Perempuan dan Cincin di Jarinya (bag. 2)

Siska menyeruput lemon tea yang mulai terasa hambar. Ia menarik napas dalam-dalam.

“Jadi … selama ini … Karin … dan yang membuat kamu adi aneh … ck … cincin kawin!” Siska berkomentar tak jelas. Seketika ia langsung merasa kasihan pada Maya. Seorang wanita karir yang masih single, dengan segudang kesuksesan, memiliki sifat supel dan menyenangkan, yang akhir-akhir ini berselimut kabut hingga menutupi segala keceriaan yang dulu tampak.

“Ya. Cincin itu. Aku iri.” Tukas Maya. Kali ini dengan nada tak acuh.

“Duh, May …” Siska tak tahu lagi musti berkomentar apa. Ibu muda dengan satu anak ini mendesah. Bagaimana perasaannya dulu ya ketika aku menikah, batinnya. Gurat lelah begitu jelas tampak pada wajah Maya, membuatnya terlihat lebih tua dari usianya. Mereka meneruskan makan dalam diam.
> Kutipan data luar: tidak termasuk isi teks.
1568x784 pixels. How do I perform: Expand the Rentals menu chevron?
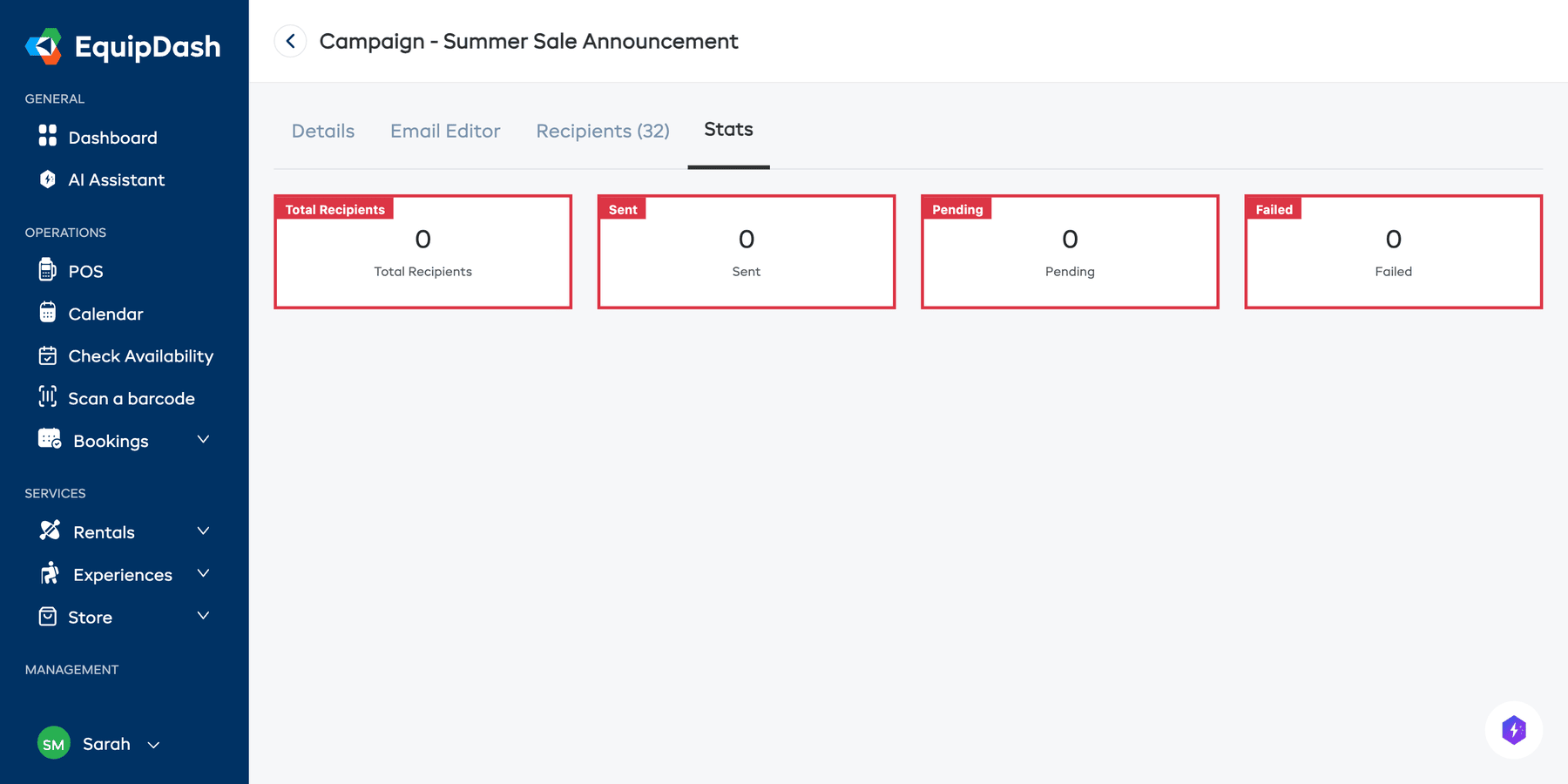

Obsesi Maya terhadap wanita-wanita bercincin itu kian menjadi. Ia bukan hanya bisa terbengong dan menatap lama-lama obyek pandangannya, kini ia mulai membenci mereka. Termasuk Karin. Walau tetap saja kebencian yang dibuat-buat itu hanyalah sebuah puncak keinginan yang belum dapat teraih. Maya tak bisa berbuat apa-apa. Kabut yang menyelimuti wanita cerdas ini tak hanya makin pekat, melainkan kian berpusar menenggelamkannya pada kesibukan dan lagi-lagi kesibukan. Produktivitasnya berlipat-lipat, nyaris tak ada waktu barang semenit pun diluangkannya saat rehat di kantor. Ia terus saja bekerja dan bekerja, berhenti hanya untuk makan, ke toilet, dan menunaikan salat. Tak satu pun percakapan maupun teguran yang ia ladeni. Maya semakin tertutup, ketus pada siapa saja. Terutama Karin.

Pandangannya terpaku, hampir-hampir keningnya menempel pada kaca etalase. Matanya tertuju pada sebuah cincin emas bertabur berlian kecil di sampingnya, melingkar cantik. Sebuah mas kawin yang mahal pastinya.
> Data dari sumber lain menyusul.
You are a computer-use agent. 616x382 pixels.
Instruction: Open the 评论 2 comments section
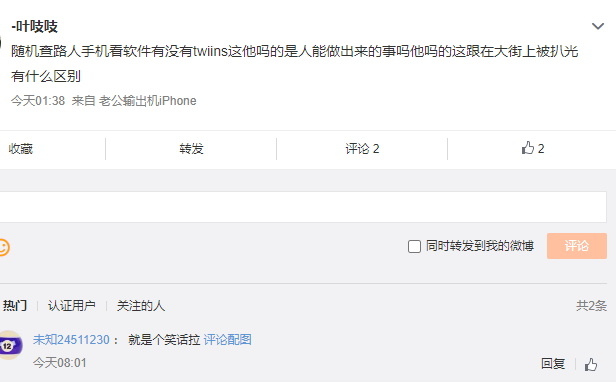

“Makanya May, kamu tidak pernah mau dengar kata-kataku, sih. Kerja sih kerja, tapi mencari jodoh juga perlu konsentrasi.” Siska menasehatinya suatu kali, kira-kira dua tahun lalu, menjelang pernikahannya. Maya hanya mencibir menanggapinya waktu itu. Konsentrasi? Saat mengoreksi laporan keuangan dari staf keuangan di kantor, itu baru berkonsentrasi namanya. Begitu pikirnya waktu itu.

“Sudah umur segini, mau sendiri sampai kapan?” protes dari ayah dan ibunya pun seperti angin lalu. Mereka tidak tahu, betapa sudah sejak lama Maya memimpikan bahwa akan ada yang memberikannya sebuah cincin, walaupun sederhana, dan kemudian ia akan membanggakannya dan memandanginya tanpa bosan. Hanya mimpi.

***

“Bagaimana kalau ada yang mau melamar kamu, tapi kamu harus mau menerima dirinya apa adanya?”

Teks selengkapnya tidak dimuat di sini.